Department of Dentistry and Oral Surgery, Shinshu University School of Medicine, Matsumoto, Japan.
Department of Oral and Maxillofacial Surgery, Kobe University Graduate School of Medicine, Kobe, Japan.
Medicine (Baltimore). 2022 Aug 12;101(32):e29989. doi: 10.1097/MD.0000000000029989.
Lower third molar extraction is the most common surgical treatment among routine dental and oral surgical procedures. while the surgical procedures for lower third molar extraction are well established, the difficulty of tooth extraction and the frequency of postoperative complications differ depending on the patient's background. To establish a management protocol for the lower third molars, the prevalence of and risk factors for postoperative complications after lower third molar extraction were investigated in a large number of Japanese patients in a multicenter prospective study. During 6 consecutive months in 2020, 1826 lower third molar extractions were performed at the 20 participating institutions. The medical records of the patients were reviewed, and relevant data were extracted. The prevalence of and risk factors for postoperative complications were analyzed. The prevalence of postoperative complications after lower third molar extraction was 10.0%. Multivariate analysis indicated that age (≤32 vs >32, odds ratio [OR]: 1.428, 95% confidence interval [95% CI]: 1.040-1.962, P < .05), the radiographic anatomical relationship between the tooth roots and mandibular canal (overlapping of the roots and canal vs no close anatomical relationship between the roots and the superior border of the canal, OR: 2.078, 95% CI: 1.333-3.238, P < .01; overlapping of the roots and canal vs roots impinging on the superior border of the canal, OR: 1.599, 95% CI: 1.050-2.435, P < .05), and impaction depth according to the Pell and Gregory classification (position C vs position A, OR: 3.7622, 95% CI: 2.079-6.310, P < .001; position C vs position B, OR: 2.574, 95% CI: 1.574-4.210, P < .001) are significant independent risk factors for postoperative complications after lower third molar extraction. These results suggested that higher age and a deeply impacted tooth might be significant independent risk factors for postoperative complications after lower third molar extraction.

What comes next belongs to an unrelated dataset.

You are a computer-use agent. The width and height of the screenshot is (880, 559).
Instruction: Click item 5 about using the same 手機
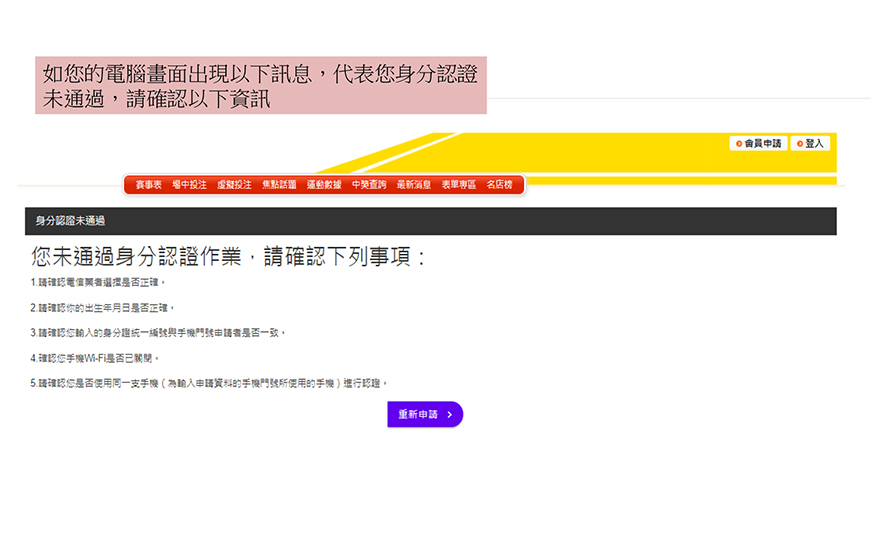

下颌第三磨牙拔除是常规口腔牙科和口腔外科手术中最常见的治疗方法。虽然下颌第三磨牙拔除术的手术程序已经确立,但拔牙的难度和术后并发症的发生频率因患者的背景而异。为了建立下颌第三磨牙的管理方案,在一项多中心前瞻性研究中,对大量日本患者进行了下颌第三磨牙拔除术后并发症的患病率和危险因素调查。在 2020 年的连续 6 个月内,20 家参与机构共进行了 1826 例下颌第三磨牙拔除术。回顾了患者的病历,并提取了相关数据。分析了术后并发症的发生率和危险因素。下颌第三磨牙拔除术后并发症的发生率为 10.0%。多因素分析表明,年龄(≤32 岁比>32 岁,比值比 [OR]:1.428,95%置信区间 [95%CI]:1.040-1.962,P<.05),牙根部与下颌管的影像学解剖关系(牙根部与管重叠与牙根部与管上缘无密切解剖关系,OR:2.078,95%CI:1.333-3.238,P<.01;牙根部与管重叠与牙根部撞击管上缘,OR:1.599,95%CI:1.050-2.435,P<.05)和根据 Pell 和 Gregory 分类的阻生深度(位置 C 比位置 A,OR:3.7622,95%CI:2.079-6.310,P<.001;位置 C 比位置 B,OR:2.574,95%CI:1.574-4.210,P<.001)是下颌第三磨牙拔除术后并发症的显著独立危险因素。这些结果表明,年龄较大和牙齿深度阻生可能是下颌第三磨牙拔除术后并发症的显著独立危险因素。